## Define environment variables

In [None]:
# Set `PATH` to include user python binary directory and a directory containing `skaffold`.
PATH=%env PATH
%env PATH={PATH}:/home/jupyter/.local/bin

In [None]:
# Read GCP project id from env.
shell_output=!gcloud config list --format 'value(core.project)' 2>/dev/null
GOOGLE_CLOUD_PROJECT=shell_output[0]
%env GOOGLE_CLOUD_PROJECT={GOOGLE_CLOUD_PROJECT}
print("GCP project ID:" + GOOGLE_CLOUD_PROJECT)

## Create Bigquery Dataset

In [None]:
BQ_DATASET_NAME = 'data_validation'
BQ_TABLE_NAME = 'sentiment_analysis_logs' 

from google.cloud import bigquery
client = bigquery.Client(GOOGLE_CLOUD_PROJECT)
dataset_names = [dataset.dataset_id for dataset in client.list_datasets(GOOGLE_CLOUD_PROJECT)]

dataset = bigquery.Dataset("{}.{}".format(GOOGLE_CLOUD_PROJECT, BQ_DATASET_NAME))
dataset.location = "US"

if BQ_DATASET_NAME not in dataset_names:
    dataset = client.create_dataset(dataset)
    print("Created dataset {}.{}".format(client.project, dataset.dataset_id))

print("BigQuery dataset is ready.")

## Create BQ Table

In [None]:
import json

table_schema_json = [
 {"name":"model", "type": "STRING", "mode": "REQUIRED"},
 {"name":"model_version", "type": "STRING", "mode":"REQUIRED"},
 {"name":"time", "type": "TIMESTAMP", "mode": "REQUIRED"},
 {"name":"raw_data", "type": "STRING", "mode": "REQUIRED"},
 {"name":"raw_prediction", "type": "STRING", "mode": "NULLABLE"},
 {"name":"groundtruth", "type": "STRING", "mode": "NULLABLE"}]

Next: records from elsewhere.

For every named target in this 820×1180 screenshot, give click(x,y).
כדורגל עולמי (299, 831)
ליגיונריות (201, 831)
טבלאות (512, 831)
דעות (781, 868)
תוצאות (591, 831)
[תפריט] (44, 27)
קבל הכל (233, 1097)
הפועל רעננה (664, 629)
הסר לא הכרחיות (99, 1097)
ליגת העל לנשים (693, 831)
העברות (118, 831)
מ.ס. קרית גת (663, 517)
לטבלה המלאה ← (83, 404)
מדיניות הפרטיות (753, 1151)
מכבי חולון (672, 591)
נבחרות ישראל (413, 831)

json.dump(table_schema_json, open('table_schema.json', 'w'))

In [None]:
!bq mk --table \
 --project_id={GOOGLE_CLOUD_PROJECT} \
 {GOOGLE_CLOUD_PROJECT}:{BQ_DATASET_NAME}.{BQ_TABLE_NAME} \
 'table_schema.json'

## Activate logging

In [None]:
import googleapiclient.discovery
import re

PIPELINE_NAME = 'TFX_CICD_sentiment_analysis'
LOCATION = 'us-central1'
pattern = re.compile(f'(?<=versions/).+')
#  a Python client library for interacting with Google APIs.
# 'ml' for Google Cloud Machine Learning Engine.
# The service object can then be used to make requests to ML Engine, such as listing model versions or deploying a model.
service = googleapiclient.discovery.build(api_name='ml', api_version='v1')

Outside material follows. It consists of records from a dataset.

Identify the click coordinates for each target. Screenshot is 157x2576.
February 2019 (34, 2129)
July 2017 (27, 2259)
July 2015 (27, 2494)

parent = f"projects/{GOOGLE_CLOUD_PROJECT}/models/{PIPELINE_NAME}"
versions_list = service.projects().models().versions().list(parent=parent).execute()

# Get Model Version Name 
try:
    name = [i['name'] for i in versions_list['versions'] if i.get('isDefault')][0]
    VERSION_NAME = pattern.search(name).group()
    print(name)
except:
    print('The request did not return a default version')

In [None]:
# Enable logging
sampling_percentage = 1.0
bq_full_table_name = '{}.{}.{}'.format(GOOGLE_CLOUD_PROJECT, BQ_DATASET_NAME, BQ_TABLE_NAME)

service = googleapiclient.discovery.build('ml', 'v1')

logging_config = {
   "requestLoggingConfig":{
       "samplingPercentage": sampling_percentage,
       "bigqueryTableName": bq_full_table_name
       }
   }

service.projects().models().versions().patch(
   name=name,
   body=logging_config,
   updateMask="requestLoggingConfig"
   ).execute()